Passage extrait:
****

Situation de l’Europe en août 1953 : Lettre aux Six (juillet-août 1953)a
Messieurs les ministres,
Dans chacun de vos pays, la question de l’Europe se voit liée au sort de votre ministère. Au début du mois d’août, vous vous rencontrerez pour décider si le projet de Constitution, rédigé sur votre demande, peut servir de base à l’union. Ces deux faits nous incitent à vous écrire.
Nous voyons que l’Europe a besoin d’un Parlement et d’un exécutif qui lui permettent d’exister politiquement, et donc de s’affirmer comme une puissance. Nous cherchons à savoir si le Projet répond à cette nécessité fondamentale de notre histoire au [p. 2] xxe siècle. Telle est la raison d’être de notre Groupe d’études et telle est aussi la raison de l’appel qu’il me charge de vous adresser.
Certes, il ne s’agit pas d’un manifeste. Nos points de vue sont bien trop divers. Mais cette diversité représente justement notre vrai titre à l’attention des responsables de l’Europe. Nous ne sommes pas les propagandistes d’une certaine idéologie, mais nous ne sommes pas non plus une simple académie. Nous sommes un groupe de discussion, réunissant juristes et penseurs politiques d’écoles et de tendances variées, qu’anime un idéal précis : l’union de l’Europe. Si quelques conclusions communes et positives se dégagent de la confrontation de nos jugements sur le Projet, cette convergence ne peut manquer de vous apparaître significative.
Voici donc la première requête que nous sommes unanimes à formuler :
Nous vous demandons, Messieurs, d’accepter le Projet comme base de vos travaux prochains.
Le Projet, certes, est discutable. Il ne peut satisfaire personne absolument : l’Histoire ne connaît pas de document de ce genre qui ne soit le produit de nombreux compromis, et qui n’engage des risques éventuels pour l’une ou l’autre des parties traitantes. Il ne s’agit donc pas de poser à son propos une espèce de « question de confiance » : ou bien l’accepter tel qu’il est, ou bien renoncer à faire l’Europe. Car il importe absolument de faire l’Europe, tandis que le Projet n’est qu’un moyen. La seule question est de savoir si ce moyen, tout imparfait soit-il, peut servir à cette fin qui, elle, demeure indiscutable. Nous pensons qu’il le peut, pour trois raisons.

****

Consigne détaillée: Recopiez le passage de la lettre aux Six qui commence aux mots « Voici donc la » et s'arrête après « vos travaux prochains. ». Changez « unanimes » en « nombreux ».

Matériel:
****

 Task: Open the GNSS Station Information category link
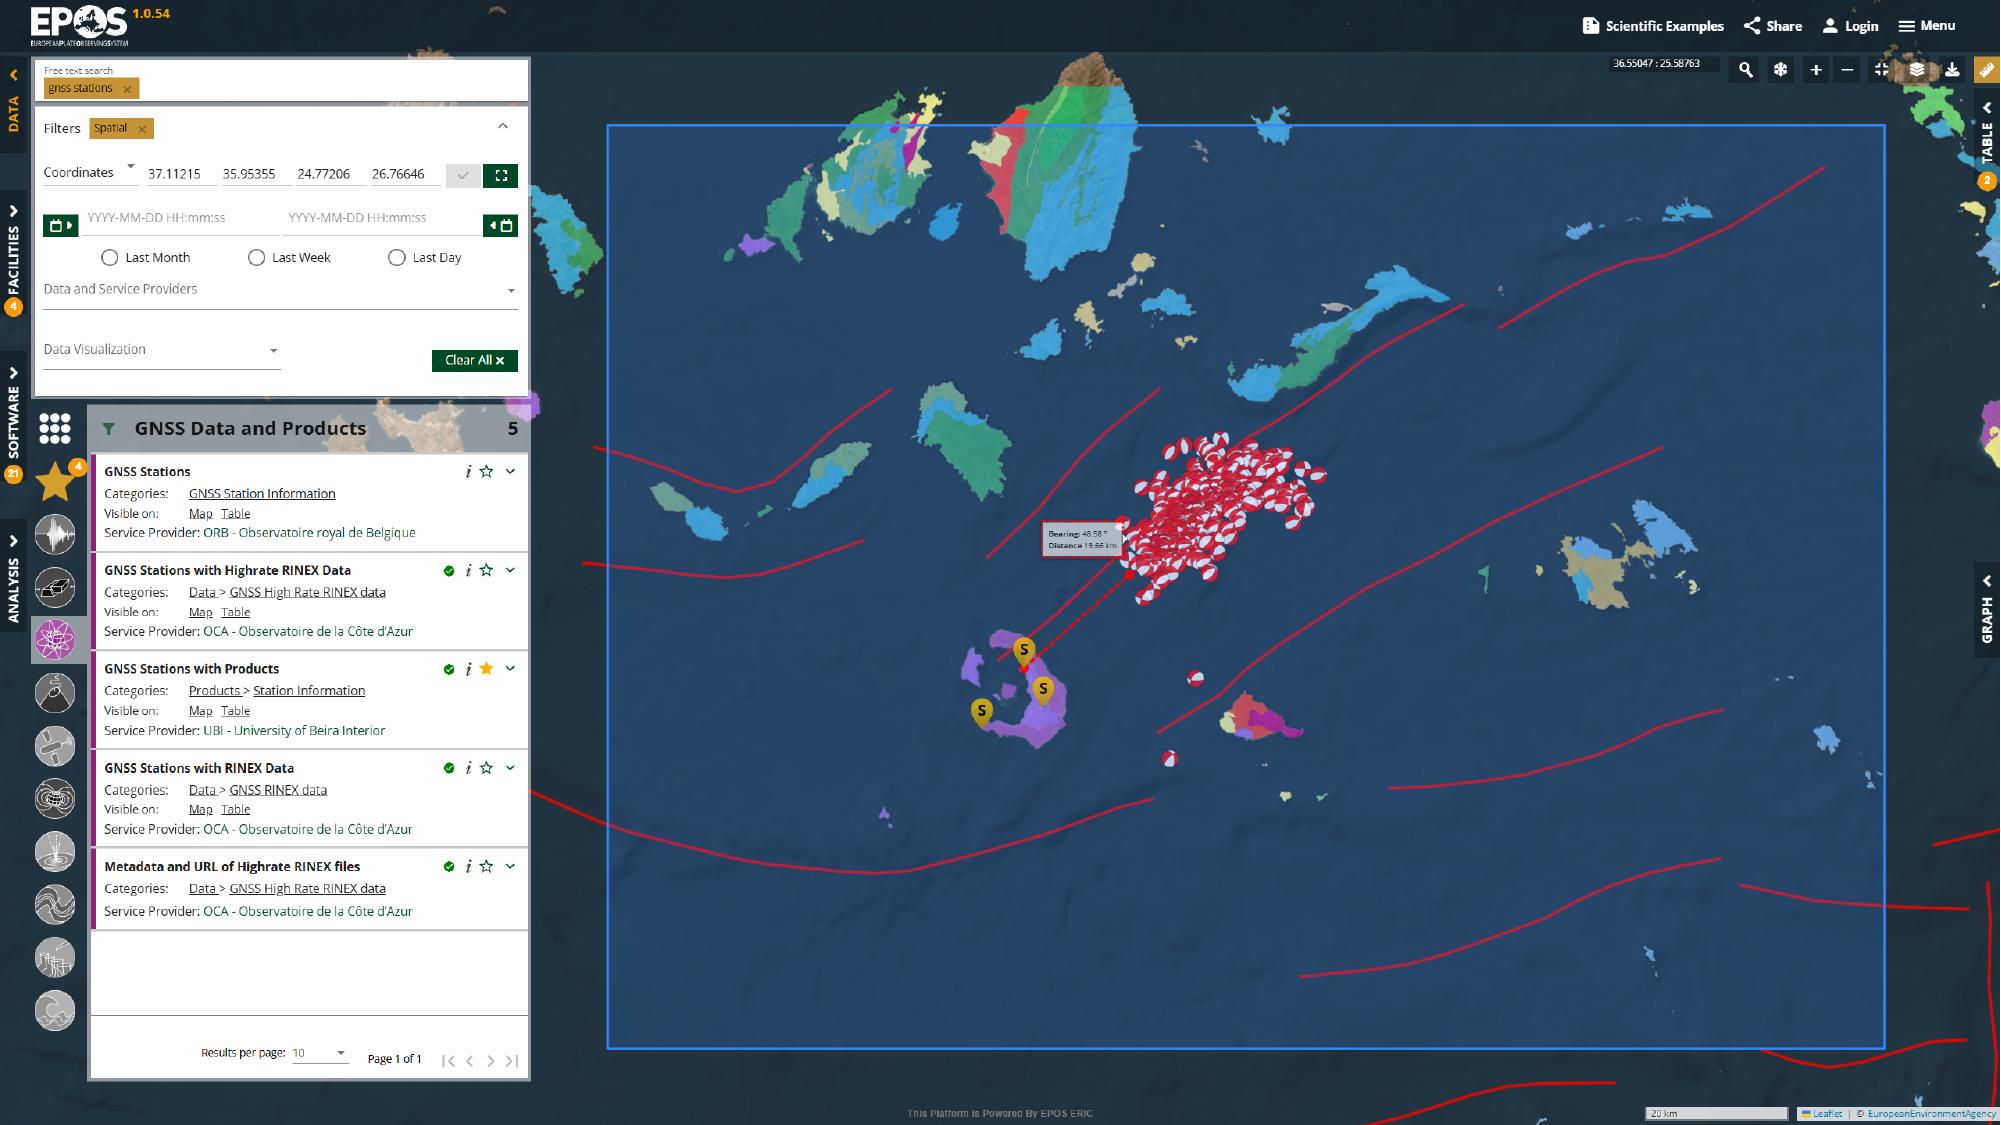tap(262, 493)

****

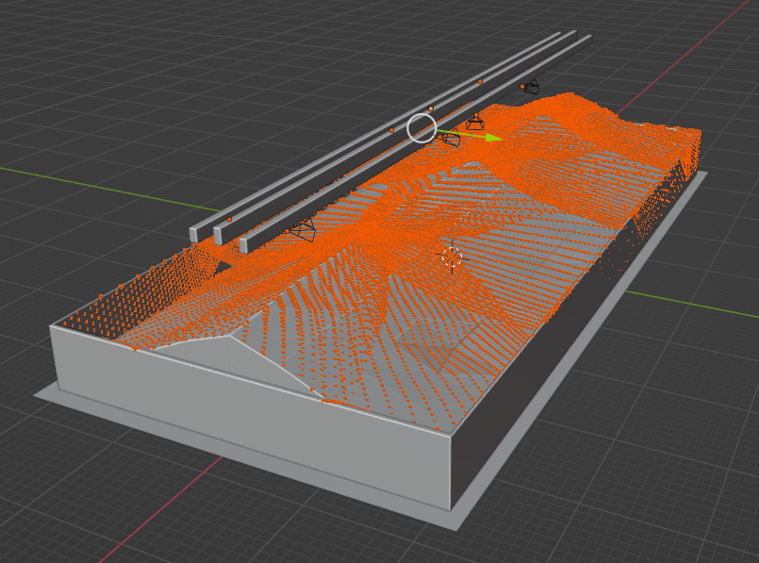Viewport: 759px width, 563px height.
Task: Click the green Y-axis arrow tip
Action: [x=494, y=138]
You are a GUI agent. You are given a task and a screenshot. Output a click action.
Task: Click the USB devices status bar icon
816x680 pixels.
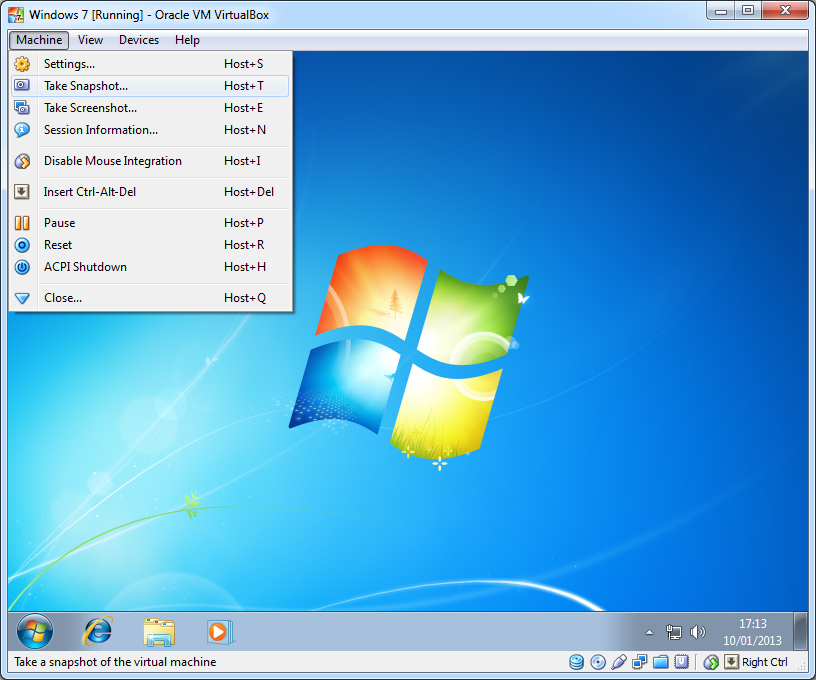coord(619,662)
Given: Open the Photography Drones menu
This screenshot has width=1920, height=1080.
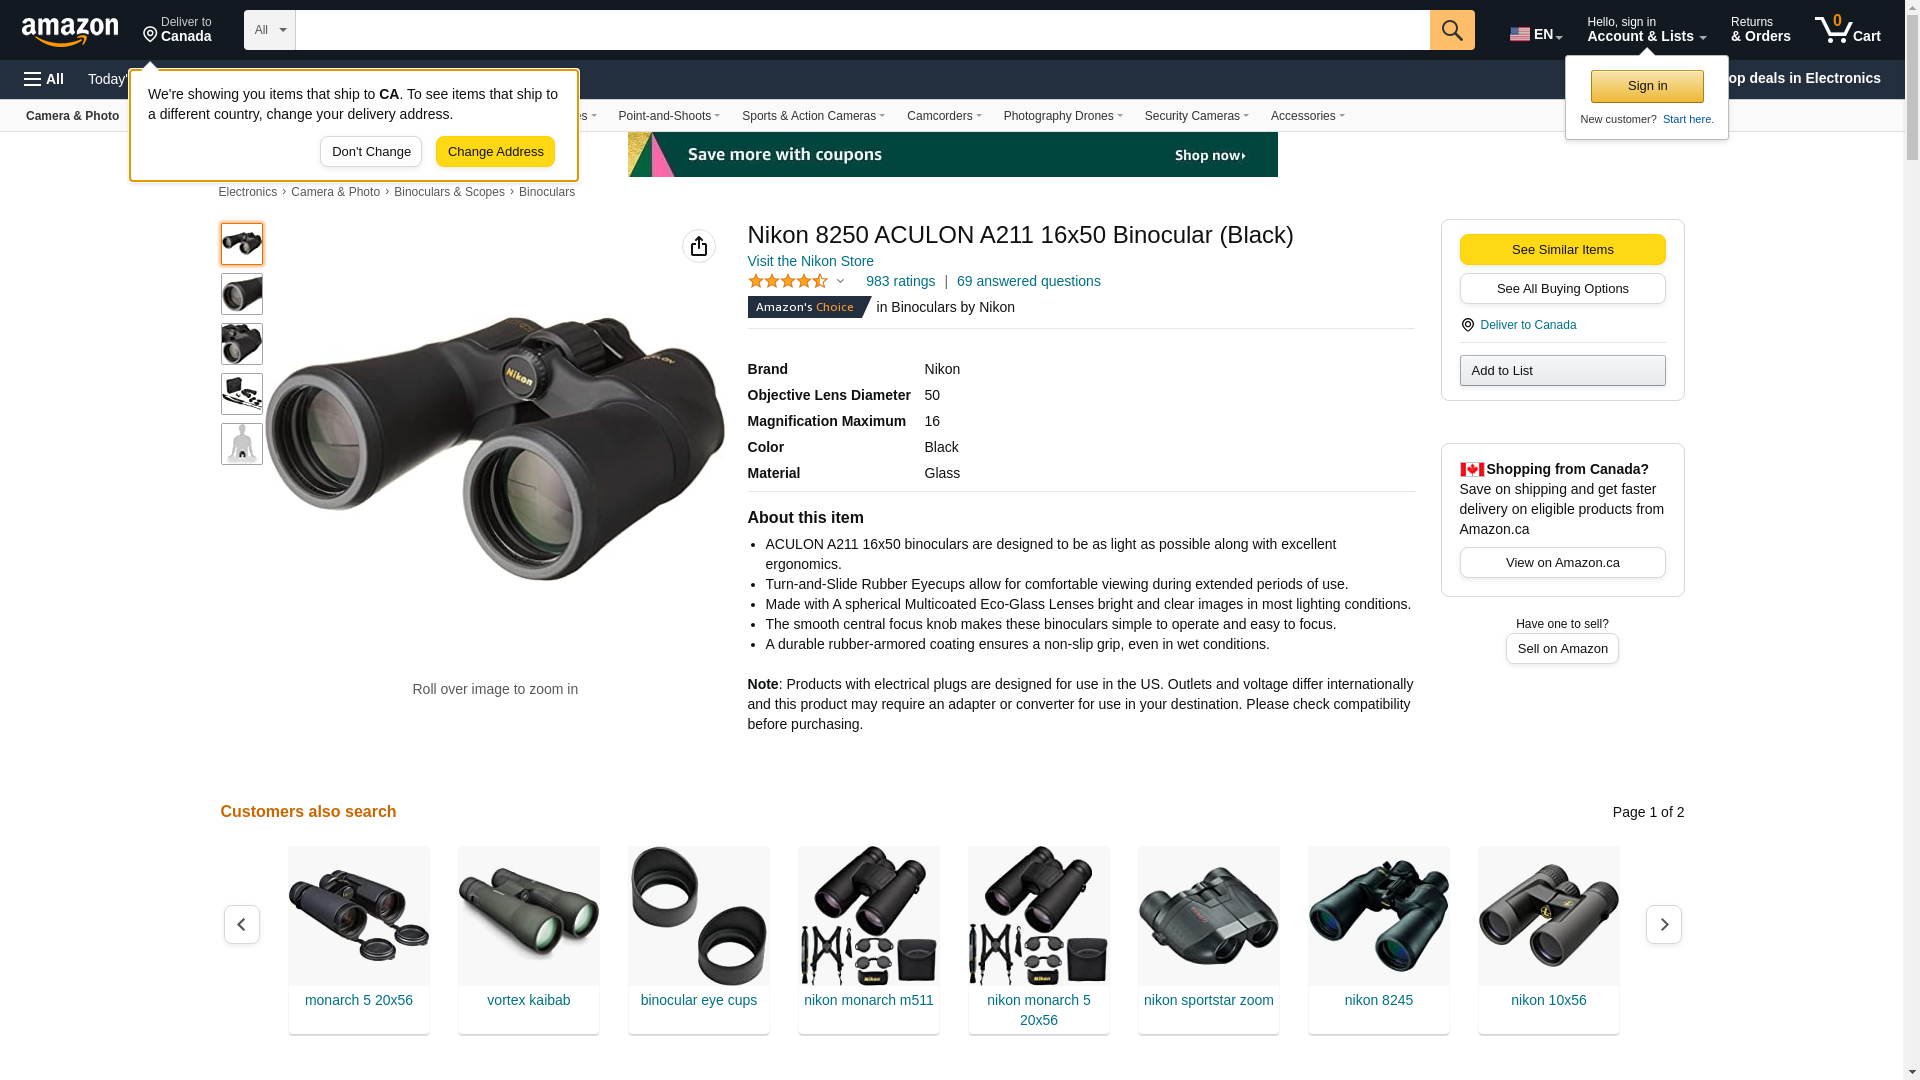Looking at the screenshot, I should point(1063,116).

****

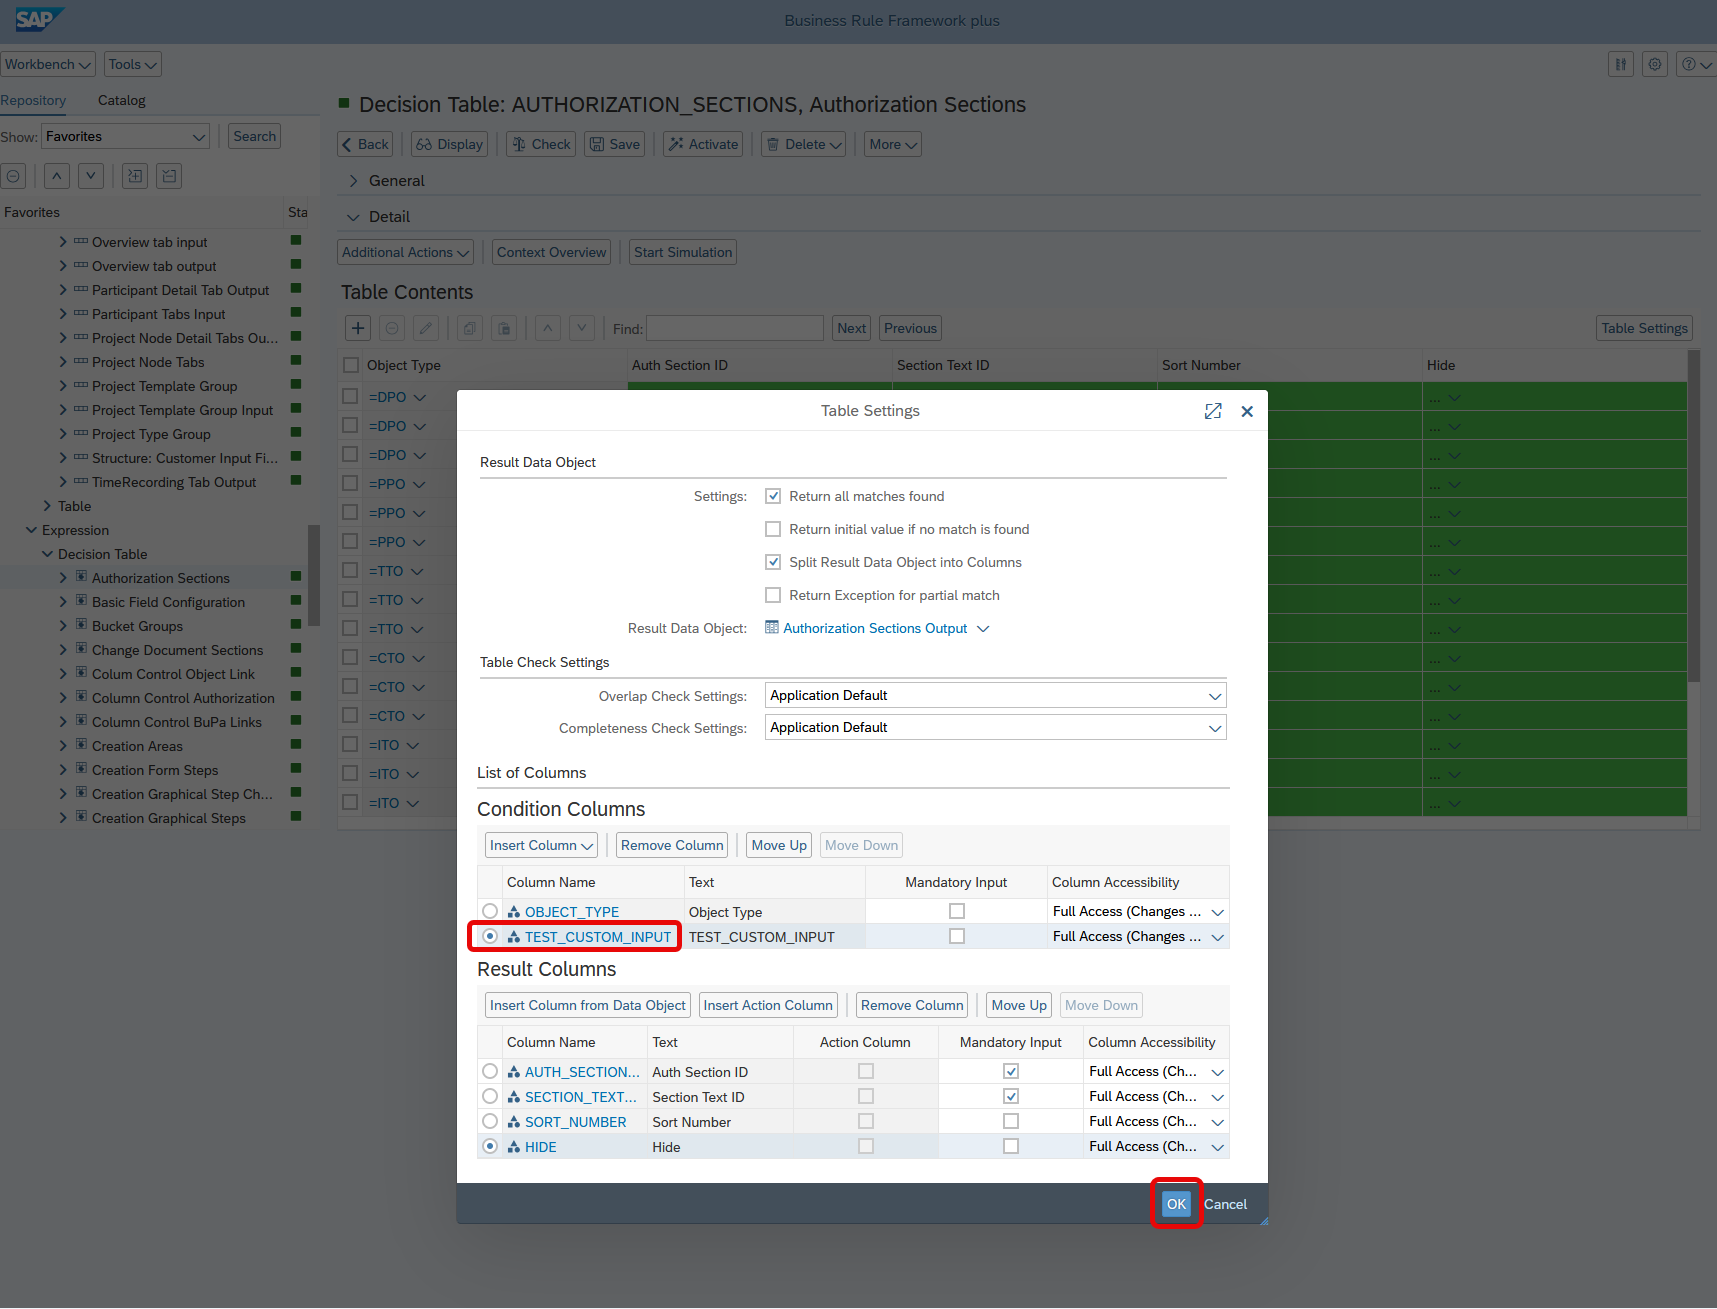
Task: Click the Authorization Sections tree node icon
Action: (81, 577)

****

Réponse rédigée:
Voici donc la première requête que nous sommes nombreux à formuler :
Nous vous demandons, Messieurs, d’accepter le Projet comme base de vos travaux prochains.